Исходный текст

Все то, что я вычитываю у других мыслителей, то, что я думаю сам и считаю за свои убеждения, – все это в конечном итоге, когда остается наедине  с самим собой, не покрывает основной мысли о том, что в конце концов я ничего не понимаю в окружающей меня мире.

Жизнь как нельзя больше отучает от гелертерства и приучает искать подлинной Философии.

Преобладающее большинство Философских концепций является концепциями гносеологического характера.

В прагматически напряженной атмосфере сегодняшнего дня эти концепции кажутся наивными по своей академичности. Все они «для хорошей погоды» и ни к чему не обязывают; исповедуя их, можно практически вести любой образ жизни; в них нет ничего, или  почти ничего, жертвенного.

А между тем, нам нужно сейчас совсем другое, нужно прежде всего практически-жизненные, морально-жизненные концепции, пронизывающие и осмысливающее не только космос, но и повседневность, обыденность, ибо эта повседневность, эта обыденность, заострены в настоящее время, как никогда этого не было раньше, до степени самых первичных, самых насущных проблем.

Что нужно сделать
**1.** Перепишите слово в слово фрагмент текста о философии от "Все то, что" до "концепциями гносеологического характера." включительно.
**2.** Определите, согласуются ли с текстом о философии следующие утверждения: (a) большинство философских концепций имеет гносеологический характер; (b) академические концепции налагают на человека строгие обязательства; (c) жизнь приучает к гелертерству. Для каждого ответьте «да» или «нет» и точно процитируйте решающие слова текста.
**3.** Продолжите текст о философии, начиная сразу после его последнего предложения.

Строки данных
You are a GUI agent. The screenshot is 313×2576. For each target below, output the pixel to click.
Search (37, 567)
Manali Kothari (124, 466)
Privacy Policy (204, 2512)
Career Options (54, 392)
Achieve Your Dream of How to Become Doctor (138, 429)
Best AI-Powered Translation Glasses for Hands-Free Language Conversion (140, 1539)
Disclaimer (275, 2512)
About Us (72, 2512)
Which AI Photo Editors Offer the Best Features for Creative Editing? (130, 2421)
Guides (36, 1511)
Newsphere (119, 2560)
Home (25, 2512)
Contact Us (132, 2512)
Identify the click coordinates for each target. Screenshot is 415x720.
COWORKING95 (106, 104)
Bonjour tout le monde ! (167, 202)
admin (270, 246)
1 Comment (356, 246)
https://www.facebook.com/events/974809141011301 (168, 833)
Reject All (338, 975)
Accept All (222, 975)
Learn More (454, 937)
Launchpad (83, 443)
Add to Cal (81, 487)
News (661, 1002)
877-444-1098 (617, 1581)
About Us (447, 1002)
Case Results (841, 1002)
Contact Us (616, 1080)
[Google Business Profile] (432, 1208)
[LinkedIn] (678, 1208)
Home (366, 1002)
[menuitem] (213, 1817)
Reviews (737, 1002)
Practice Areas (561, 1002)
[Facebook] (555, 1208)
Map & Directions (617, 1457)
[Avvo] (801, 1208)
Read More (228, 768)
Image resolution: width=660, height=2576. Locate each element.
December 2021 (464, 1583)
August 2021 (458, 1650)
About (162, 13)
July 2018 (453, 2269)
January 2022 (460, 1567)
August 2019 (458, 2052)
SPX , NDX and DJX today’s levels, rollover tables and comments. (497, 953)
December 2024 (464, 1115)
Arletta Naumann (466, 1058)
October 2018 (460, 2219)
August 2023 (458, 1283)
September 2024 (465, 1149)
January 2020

Итоговые результаты
**1.**
Все то, что я вычитываю у других мыслителей, то, что я думаю сам и считаю за свои убеждения, – все это в конечном итоге, когда остается наедине  с самим собой, не покрывает основной мысли о том, что в конце концов я ничего не понимаю в окружающей меня мире.

Жизнь как нельзя больше отучает от гелертерства и приучает искать подлинной Философии.

Преобладающее большинство Философских концепций является концепциями гносеологического характера.

**2.**
(a) Да: «Преобладающее большинство Философских концепций является концепциями гносеологического характера».
(b) Нет: «ни к чему не обязывают».
(c) Нет: «Жизнь как нельзя больше отучает от гелертерства».

**3.**
Нам нужна Философия жизни, а не Философия познания.

X.

Гносеологически на основании и научных, и философских данных, мы готовы признать относительность и условность всего нашего познания, его построения по типу «как будто»(als ob).

Wir leben als ob, но чувствуем, переживаем – увы! – по настоящему! Сейчас нельзя ограничиваться одним лишь восприятием фактов, механическим накоплением их, или относиться к современности подобно тетерки (ничего не вижу, ничего не слышу). Или просто продолжать жить как раньше. Или просто хаять, или просто хвалить. Или повторять старые «измы», прилагать старые аршины (аршинчики) к современности, малые меры длины, уместные при малых объектах, в то время как для измерения совершенности требуются масштабы по крайней мере с версту величиной.

Большое понимание обязывает к синтезу, по крайней мере к исканию такового.

Современность настоятельно требует новых синтезов.

Потребность собрать в один комок, в одну точку заостренность сознания, собрать все свои мысли, переживания, неясные беспредметные ощущения, в «вчувствования», предчувствия, чтобы остро осознать жизнь по своему, «как я ее вижу, осознаю, чувствую», пережить минуты, быть может часы, дни максимальное душевной ясности.

XI.

Я иногда думаю о том, что является в последние годы в моем отношении к миру преобладающим, особенно тогда, когда я задумываюсь над жизнью и вообще, когда размышляю о мироздании в целом?

И я все более убеждаюсь что преобладающее чувство – жалость и грусть.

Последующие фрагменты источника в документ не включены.